But "logos" doesn't only mean word, it also means reason. We use logos in plenty of English words today. We use it in logic. Bio-logy. Geo-logy. Theo-logy. They don't just mean life-words, rock-words, and God-words. They are the study of life, the study of rocks, the study of God. Logos is word and reason, and yet the typical translation of John 1:1 uses Word for logos. But what if we use Reason?
"In the beginning was Reason, and Reason was with God, and the Reason was God. ...And Reason became flesh and lived among us, and we have seen his glory, the glory as of a father’s only son, full of grace and truth."It can't be denied that this changes our view of Jesus. It might be true that this translation may not be standard exegetical fare, but it adds more depth to the passage. It also throws the reader out of the mindset of Jesus-as-New-Moses and into something different. Now we are confronted by the notion of Jesus as a student, as a logician, as an expositor. We are presented with the incarnation as the enfleshment of the logic of God.
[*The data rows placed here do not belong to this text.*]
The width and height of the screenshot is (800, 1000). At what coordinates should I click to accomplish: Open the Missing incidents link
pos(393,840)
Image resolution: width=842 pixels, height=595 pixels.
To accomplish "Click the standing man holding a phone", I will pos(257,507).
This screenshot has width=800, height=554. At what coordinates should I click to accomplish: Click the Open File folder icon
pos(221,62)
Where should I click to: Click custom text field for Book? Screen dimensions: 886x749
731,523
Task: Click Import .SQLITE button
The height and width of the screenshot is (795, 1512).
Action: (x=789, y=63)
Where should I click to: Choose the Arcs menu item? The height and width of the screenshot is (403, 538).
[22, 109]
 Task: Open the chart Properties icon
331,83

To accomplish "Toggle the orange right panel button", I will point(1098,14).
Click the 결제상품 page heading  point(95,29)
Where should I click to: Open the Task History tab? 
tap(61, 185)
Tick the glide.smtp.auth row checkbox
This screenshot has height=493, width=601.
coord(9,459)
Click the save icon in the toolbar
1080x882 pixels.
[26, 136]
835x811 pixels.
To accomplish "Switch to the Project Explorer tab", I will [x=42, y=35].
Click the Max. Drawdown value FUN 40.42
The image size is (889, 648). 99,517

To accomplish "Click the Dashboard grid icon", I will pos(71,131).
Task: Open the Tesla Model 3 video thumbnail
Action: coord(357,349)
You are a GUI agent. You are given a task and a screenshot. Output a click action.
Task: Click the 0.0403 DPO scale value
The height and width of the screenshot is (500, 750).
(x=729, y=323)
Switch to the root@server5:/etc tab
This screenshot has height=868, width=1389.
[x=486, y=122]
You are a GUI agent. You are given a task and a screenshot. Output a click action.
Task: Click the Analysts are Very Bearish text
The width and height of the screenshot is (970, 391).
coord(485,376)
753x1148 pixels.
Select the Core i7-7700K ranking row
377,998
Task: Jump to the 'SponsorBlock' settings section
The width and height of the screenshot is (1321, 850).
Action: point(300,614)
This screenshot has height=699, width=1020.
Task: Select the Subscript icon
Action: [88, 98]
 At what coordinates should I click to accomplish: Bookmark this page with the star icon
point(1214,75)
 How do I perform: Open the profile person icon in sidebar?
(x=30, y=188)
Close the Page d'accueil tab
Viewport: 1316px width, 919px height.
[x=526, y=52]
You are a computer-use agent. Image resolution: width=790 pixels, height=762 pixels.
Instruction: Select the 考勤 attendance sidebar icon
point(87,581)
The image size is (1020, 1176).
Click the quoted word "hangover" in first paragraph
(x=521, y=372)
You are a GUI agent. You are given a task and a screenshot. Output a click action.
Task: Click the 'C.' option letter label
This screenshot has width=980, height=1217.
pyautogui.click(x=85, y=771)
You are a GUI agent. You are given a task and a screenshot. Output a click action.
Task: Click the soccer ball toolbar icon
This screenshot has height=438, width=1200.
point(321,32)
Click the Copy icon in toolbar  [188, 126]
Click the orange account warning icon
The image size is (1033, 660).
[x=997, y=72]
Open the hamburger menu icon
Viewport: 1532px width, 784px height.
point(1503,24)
If Jesus is the incarnation of the logic of God then we learn something about God. God's logic is the logic of self-emptying (see Php 2). God's logic is overcoming through weakness. God's logic is not to change the world through the enforcement of rules, it is to change the world through the encounter with God's person. The gospel is not enacted by force and can't be presented with force. God's logic is to present the gospel without the kind of power that Caesar had, but with the power of the divine encounter, the very character of God.
This is the logic that helps to explain the verses in the middle of this passage.
"The true light, which enlightens everyone, was coming into the world. He was in the world, and the world came into being through him; yet the world did not know him. He came to what was his own, and his own people did not accept him. But to all who received him, who believed in his name, he gave power to become children of God, who were born, not of blood or of the will of the flesh or of the will of man, but of God."The encounter with God in the person of Jesus the incarnate Reason is the encounter that changes us, not in the same way that the things of this world (the flesh) change people, but in the way of powerlessness and love.
Translating logos as word and reason opens the way to understand the logic of God as more than the capriciousness of a tribal deity. It presents God as a being who has exemplified God's very message for the world, and who calls us to do the same.